Every entry must be transcribed exactly. Pictures are not part of the copy.

Stored items
==*==

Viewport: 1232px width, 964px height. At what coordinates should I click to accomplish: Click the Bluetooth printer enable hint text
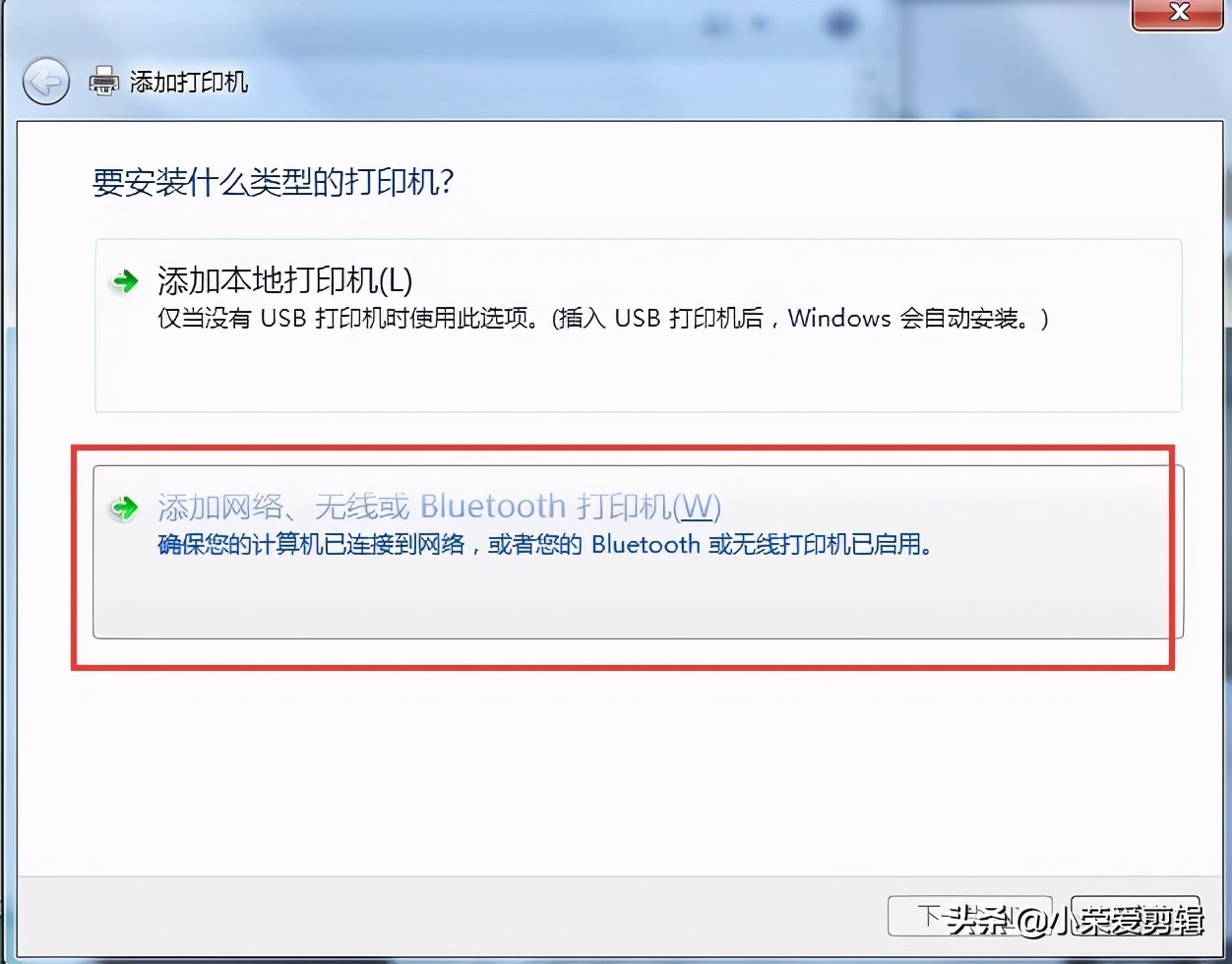tap(546, 544)
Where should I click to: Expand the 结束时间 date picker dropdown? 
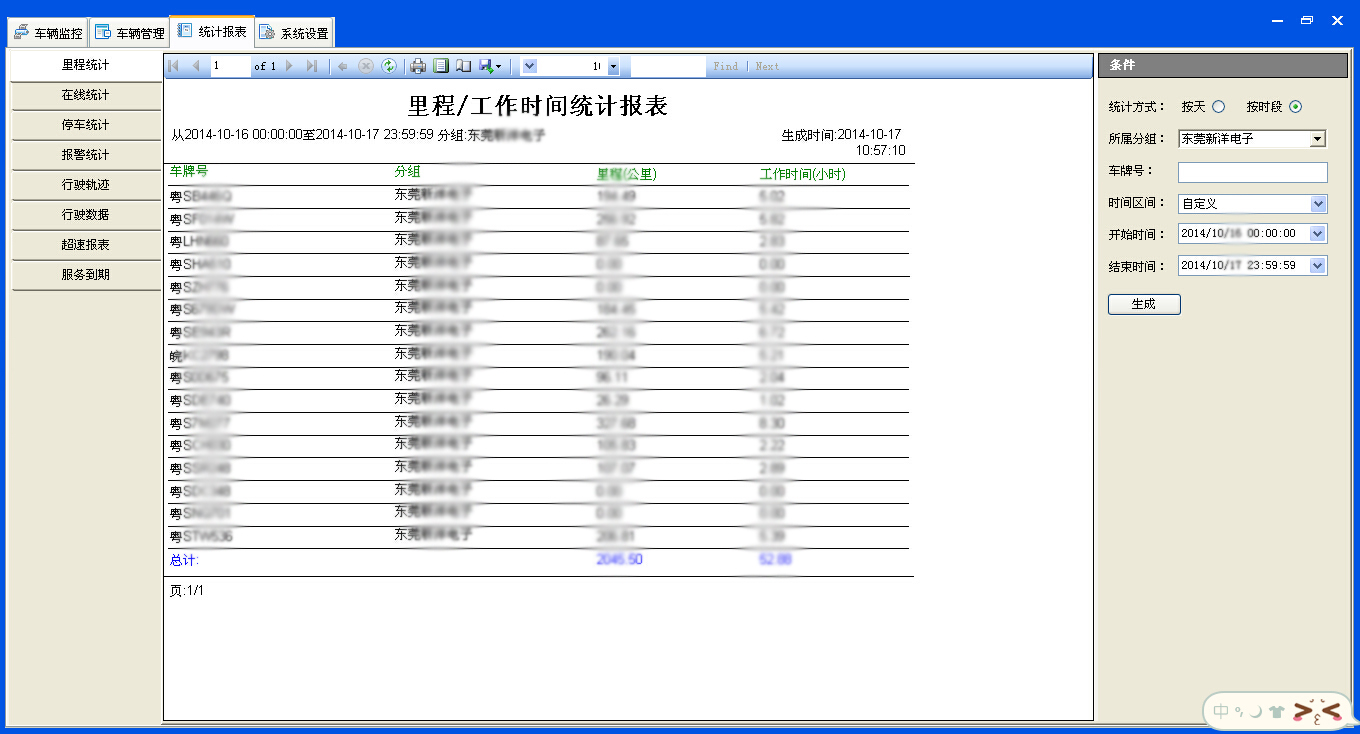(x=1317, y=266)
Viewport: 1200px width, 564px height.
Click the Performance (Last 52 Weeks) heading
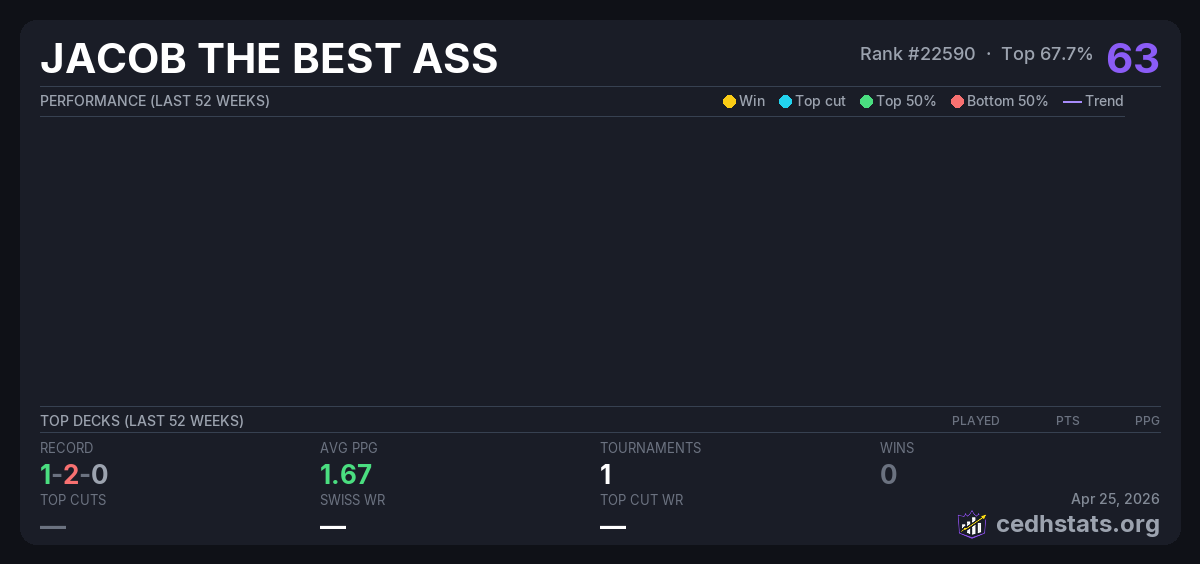click(x=155, y=101)
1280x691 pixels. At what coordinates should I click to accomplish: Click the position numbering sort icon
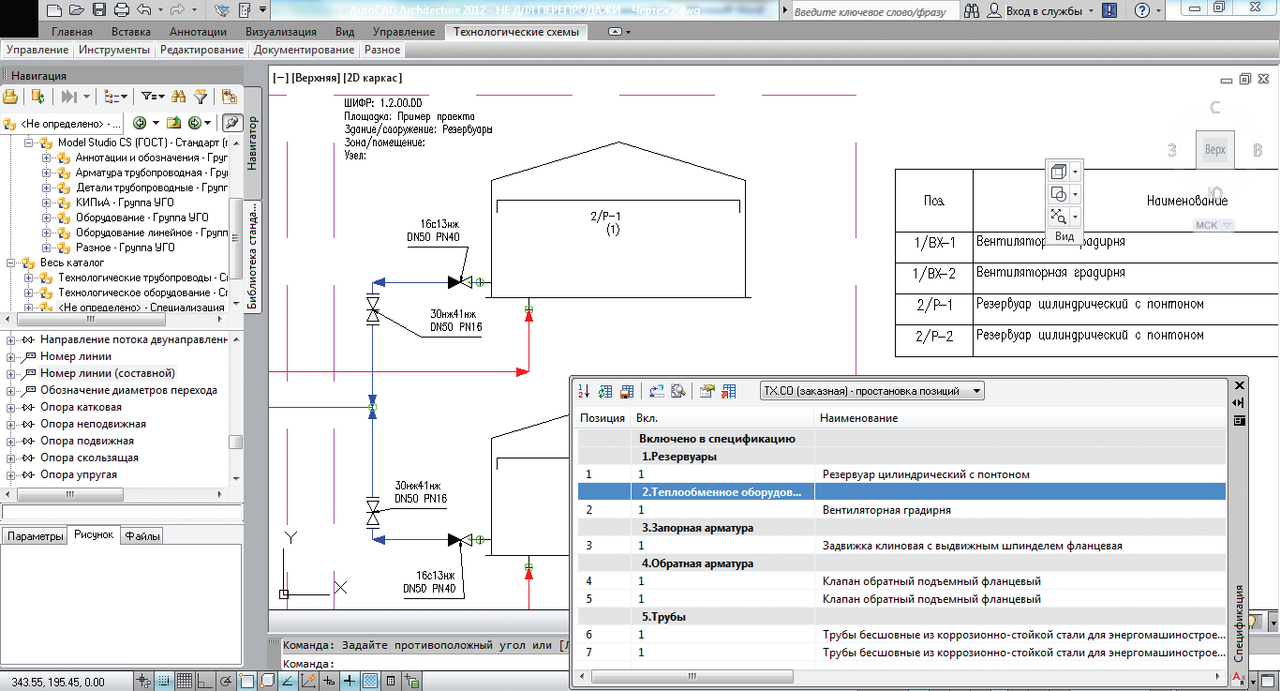tap(585, 391)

==*==

## THE COMPLETED TASK
Viewport: 1232px width, 964px height. At what coordinates should I click to accomplish: Click the Bluetooth printer enable hint text
tap(546, 544)
Where should I click to: Expand the 结束时间 date picker dropdown? 
(x=1317, y=266)
Viewport: 1200px width, 564px height.
Click the Performance (Last 52 Weeks) heading
click(x=155, y=101)
1280x691 pixels. At what coordinates should I click to accomplish: Click the position numbering sort icon
tap(585, 391)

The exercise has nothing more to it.